SENEGAL-TECNOLOGIE-NUMERIQUE
Dakar, 15 avr (APS) – La cybersécurité au Sénégal est loin d’être à la hauteur des défis actuels, ”avec une gouvernance fragmentée et inefficace”, alerte Daouda Sow, directeur général de Tex Groupe, une entreprise spécialisée dans la sécurité numérique.
”Avec une gouvernance fragmentée et inefficace, le pays accuse un retard significatif par rapport à ses voisins de la sous-région, à l’image de la Côte d’Ivoire qui a mis en place une Agence nationale de cyber sécurité ou du Maroc où la question est traitée par les services de renseignement”, a-t-il déclaré dans un entretien avec l’APS.
Pour Daouda Sow, l’absence d’une stratégie coordonnée est l’un des principaux freins à une cyber sécurité efficace au Sénégal. ”Il n’y a pas de feuille de route claire, ni de responsabilités définies”, regrette-t-il, citant la dispersion des efforts entre plusieurs entités.
La cybercriminalité est ”une menace grandissante qui ne cesse de croître et impacte aussi bien les entreprises privées que les institutions publiques”, a-t-il relevé. ”Il ne se passe pas un jour sans qu’une entité ne soit victime d’une attaque”, prévient l’expert.
”Les banques figurent parmi les cibles privilégiées, mais les infrastructures stratégiques, telles que les réseaux énergétiques ou les systèmes d’approvisionnement en eau, sont également vulnérables”, a-t-il précisé. Fort de ce contact, Daouda Sow est d’avis qu’il urge pour l’Etat de mettre en place un Centre de traitement des incidents informatique (CERT).
”Le Sénégal demeure l’un des rares pays de la région à ne pas disposer d’un CERT (Centre de traitement des incidents informatiques), un instrument essentiel pour la coordination des réponses aux cyberattaques”, a-t-il renseigné, poursuivant que ”sans CERT, nous sommes isolés et incapables de réagir efficacement aux menaces”.
L’expert a également préconisé de revoir la stratégie nationale de cyber sécurité en 2022, arguant que depuis son adoption en 2022, celle-ci n’a que très peu évolué depuis. Or, “une stratégie obsolète face à des menaces en perpétuelle mutation est inefficace”, insiste-t-il, appelant à sa mise à jour et à son application rigoureuse.

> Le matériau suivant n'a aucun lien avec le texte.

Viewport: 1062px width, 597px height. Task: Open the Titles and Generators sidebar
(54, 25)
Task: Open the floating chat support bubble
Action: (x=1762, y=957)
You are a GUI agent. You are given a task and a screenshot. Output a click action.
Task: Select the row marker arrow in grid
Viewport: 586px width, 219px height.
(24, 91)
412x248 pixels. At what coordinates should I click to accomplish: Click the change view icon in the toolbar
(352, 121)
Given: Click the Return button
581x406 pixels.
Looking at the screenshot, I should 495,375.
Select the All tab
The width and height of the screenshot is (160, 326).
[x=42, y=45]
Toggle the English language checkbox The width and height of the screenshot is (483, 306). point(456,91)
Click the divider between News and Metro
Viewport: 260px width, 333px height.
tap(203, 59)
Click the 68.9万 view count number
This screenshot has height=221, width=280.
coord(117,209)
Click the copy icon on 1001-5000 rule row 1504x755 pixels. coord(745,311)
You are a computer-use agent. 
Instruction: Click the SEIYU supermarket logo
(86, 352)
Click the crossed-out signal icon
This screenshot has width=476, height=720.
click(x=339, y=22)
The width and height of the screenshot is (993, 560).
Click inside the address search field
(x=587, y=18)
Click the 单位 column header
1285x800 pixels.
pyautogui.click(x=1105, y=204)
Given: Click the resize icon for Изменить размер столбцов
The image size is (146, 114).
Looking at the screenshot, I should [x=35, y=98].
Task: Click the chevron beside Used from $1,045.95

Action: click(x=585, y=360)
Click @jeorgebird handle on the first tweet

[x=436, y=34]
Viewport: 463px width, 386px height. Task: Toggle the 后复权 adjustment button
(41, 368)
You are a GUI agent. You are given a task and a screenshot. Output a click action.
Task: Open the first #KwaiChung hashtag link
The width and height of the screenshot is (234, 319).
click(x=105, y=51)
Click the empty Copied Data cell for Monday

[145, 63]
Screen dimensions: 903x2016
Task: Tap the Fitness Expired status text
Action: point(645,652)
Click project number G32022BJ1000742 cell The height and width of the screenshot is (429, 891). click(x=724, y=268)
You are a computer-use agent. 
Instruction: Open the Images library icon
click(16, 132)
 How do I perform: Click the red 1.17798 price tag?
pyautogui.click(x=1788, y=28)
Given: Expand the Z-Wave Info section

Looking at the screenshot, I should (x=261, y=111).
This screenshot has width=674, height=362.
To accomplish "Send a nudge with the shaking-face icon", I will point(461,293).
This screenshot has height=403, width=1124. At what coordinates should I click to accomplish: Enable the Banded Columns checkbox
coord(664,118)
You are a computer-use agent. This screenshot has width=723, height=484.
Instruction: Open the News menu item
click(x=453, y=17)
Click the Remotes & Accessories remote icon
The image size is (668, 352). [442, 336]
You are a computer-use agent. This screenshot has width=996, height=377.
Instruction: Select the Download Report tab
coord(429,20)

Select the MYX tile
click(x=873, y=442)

Former pour mieux se protéger
”L’un des axes prioritaires de la cyber sécurité repose sur le capital humain. La technologie seule ne suffit pas. Sans compétences humaines qualifiées, elle est inutile”, avertit Daouda Sow. Il plaide ainsi pour une ”refonte des cursus de formation” afin de répondre aux ”besoins du marché et de créer des opportunités d’emploi pour les jeunes sénégalais”.
Saluant le développement d’infrastructures numériques locales, à l’instar du Datacenter de Diamniadio qui constitue ”une avancée vers la souveraineté numérique du pays”, Daouda Sow se pose toutefois des questions sur la gestion et la sécurisation de ces infrastructures. ”Sont-elles exploitées par des acteurs locaux ou déléguées à des entreprises étrangères?” La cyber sécurité y est-elle intégrée en amont ?’’, s’interroge-t-il.
L’expert appelle par ailleurs à une coopération élargie au niveau international. Les cybers attaquants opèrent sans frontières. Nous ne pouvons pas nous contenter d’une réponse nationale”, a-t-il fait valoir
Selon lui, ”une meilleure collaboration avec les CERT étrangers et les institutions internationales permettrait un partage d’informations et une anticipation plus efficace des menaces”.
Face à ces constats alarmants, Daouda Sow insiste sur l’urgence pour le Sénégal de ”renforcer sa stratégie de cyber sécurité, en misant sur la formation, la technologie et une gouvernance claire’’. ”Les cybercriminels, eux, ne perdent pas de temps. Il est plus que jamais impératif d’agir”, conclut-il.